** START OF PROVIDED MATERIAL **

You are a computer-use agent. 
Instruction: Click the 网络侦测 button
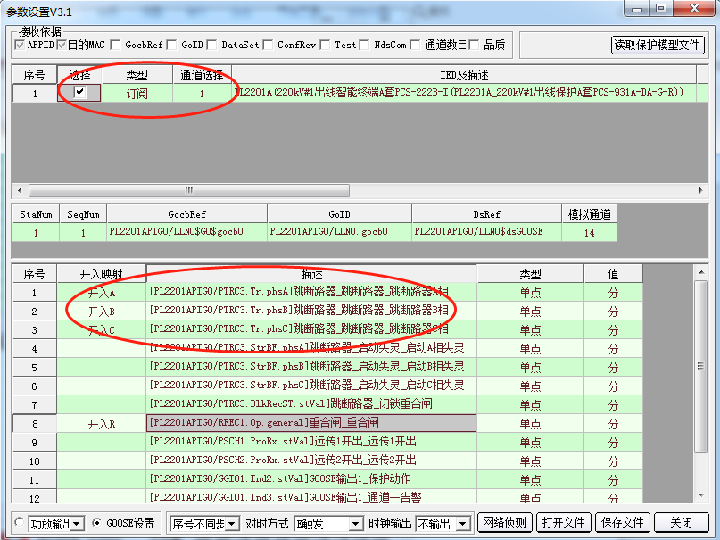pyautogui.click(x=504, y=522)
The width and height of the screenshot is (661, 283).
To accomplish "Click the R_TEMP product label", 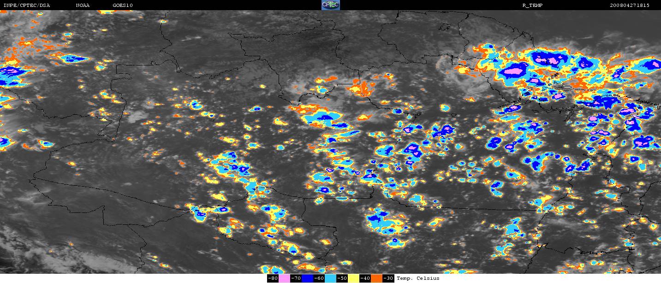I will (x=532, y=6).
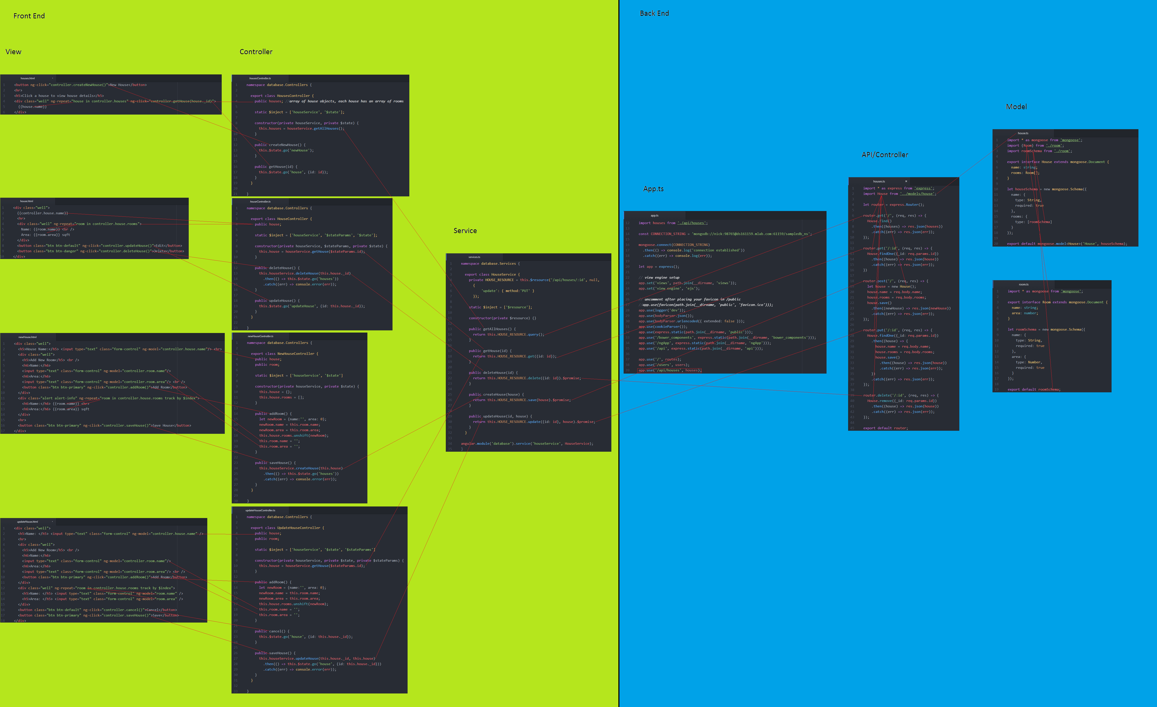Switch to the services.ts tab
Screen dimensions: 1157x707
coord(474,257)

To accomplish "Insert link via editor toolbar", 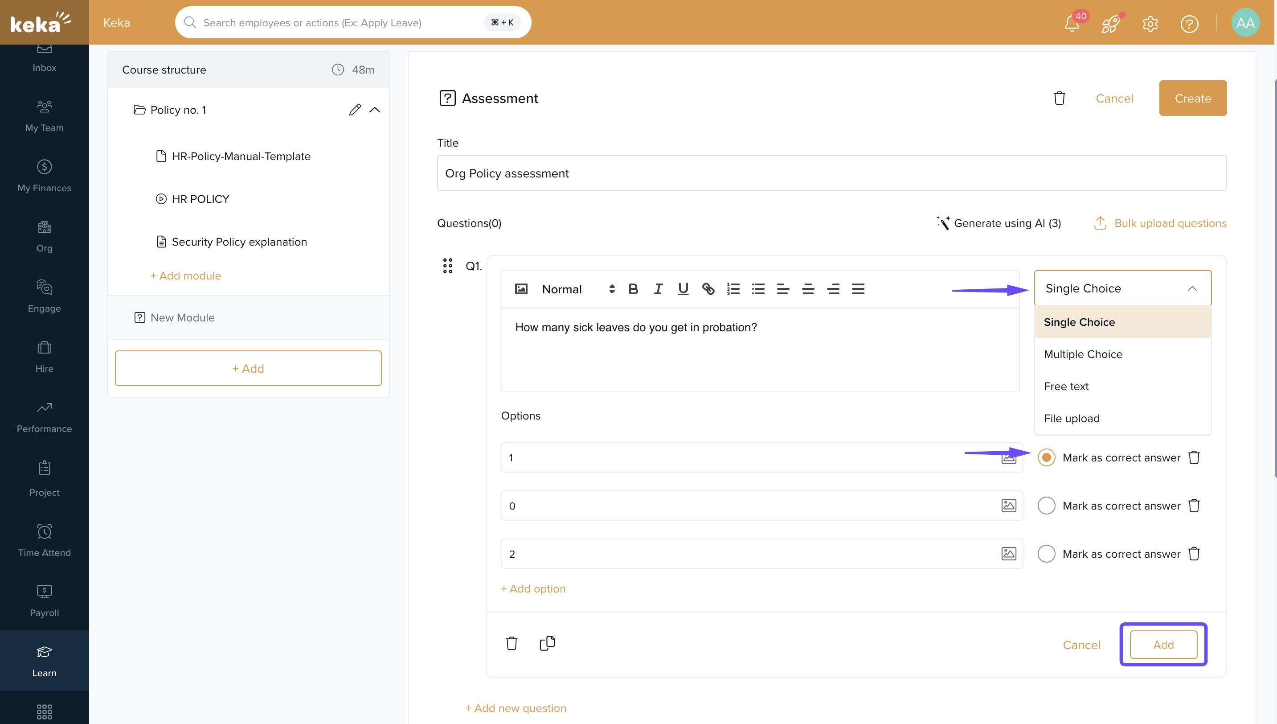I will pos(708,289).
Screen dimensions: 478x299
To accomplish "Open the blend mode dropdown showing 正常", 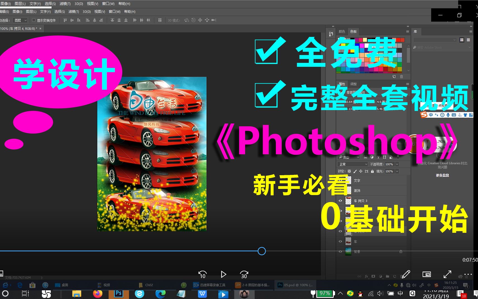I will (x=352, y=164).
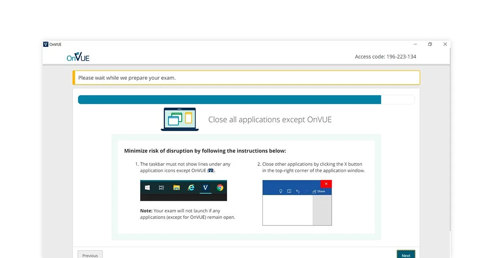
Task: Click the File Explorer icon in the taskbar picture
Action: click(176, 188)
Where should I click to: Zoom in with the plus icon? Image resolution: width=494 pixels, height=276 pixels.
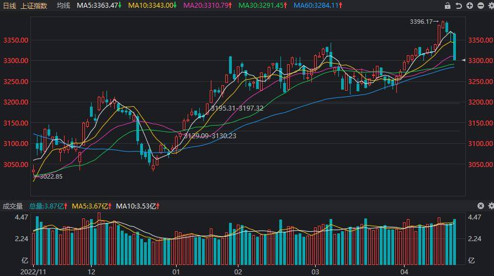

** END OF PROVIDED MATERIAL **

— PROMPT —
Count the lines in the items above that contain the string "icon", treating uppercase and lowercase as different, and reply with the number alone.

— SOLVED PROBLEM —
2